The best motorized wheelchair opens up travel options for the disabled, but some paralyzed and disabled veterans are suing the Department of Transportation because they say their wheelchairs have been lost or damaged by airlines, military.com reported.

Senator Tammy Duckworth of Illinois, a retired Army lieutenant colonel and helicopter pilot who lost her legs in Iraq in 2004.

Duckworth had her wheelchair collapse underneath her because it had been damaged during a flight. She described the incident in a 2017 letter to Transportation Secretary Elaine Chao.

“On a recent trip, I retrieved my wheelchair at the end of the jet bridge, but a titanium rod had been damaged during the flight and my chair literally broke apart while I was sitting in it,” she said. “In the past year, I have had my personal wheelchair mishandled and damaged several times. I have spent hours filling out paperwork and working with the carrier to replace damaged parts.”
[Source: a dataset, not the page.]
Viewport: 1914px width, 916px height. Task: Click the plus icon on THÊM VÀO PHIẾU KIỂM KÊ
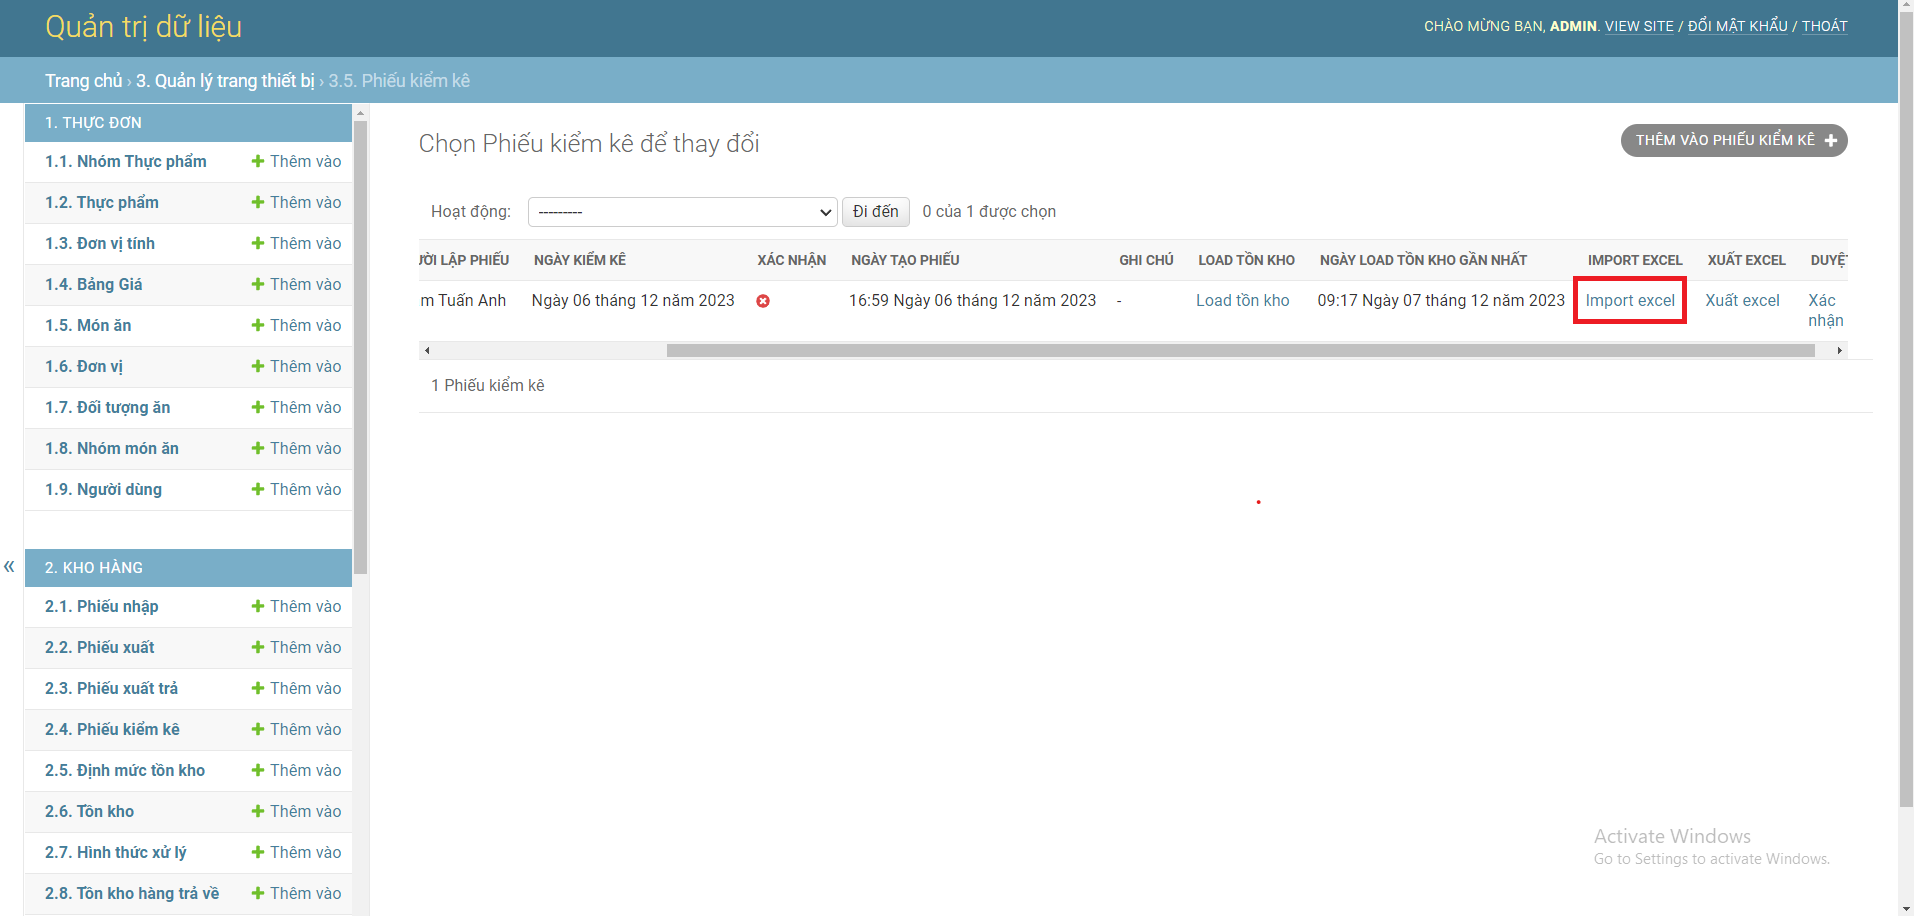coord(1831,140)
Representative Jim Langevin of Rhode Island, who is a quadriplegic, introduced a bill earlier this year to amend laws that prohibit discrimination against disabled travelers.

“Despite three decades of progress, I know firsthand the challenges of airplane travel for someone with a disability,” he said in a statement. “This bill will promote inclusivity by making substantial improvements in ticketing, passenger assistance, and airplane accessibility and accommodation.”

The Paralyzed Veterans of America (PVA) has filed two lawsuits asking the Department of Transportation to adopt new rules on air travel for the disabled.

One suit focuses on the handling and storage of wheelchairs in cargo bays while the other seeks to improve access to airplane bathrooms.

DOT officials said in 2016, that 34 U.S. airlines reported receiving 27,842 disability-related air travel complaints. Nearly half of the complaints reported involved failing to provide adequate assistance to people using wheelchairs.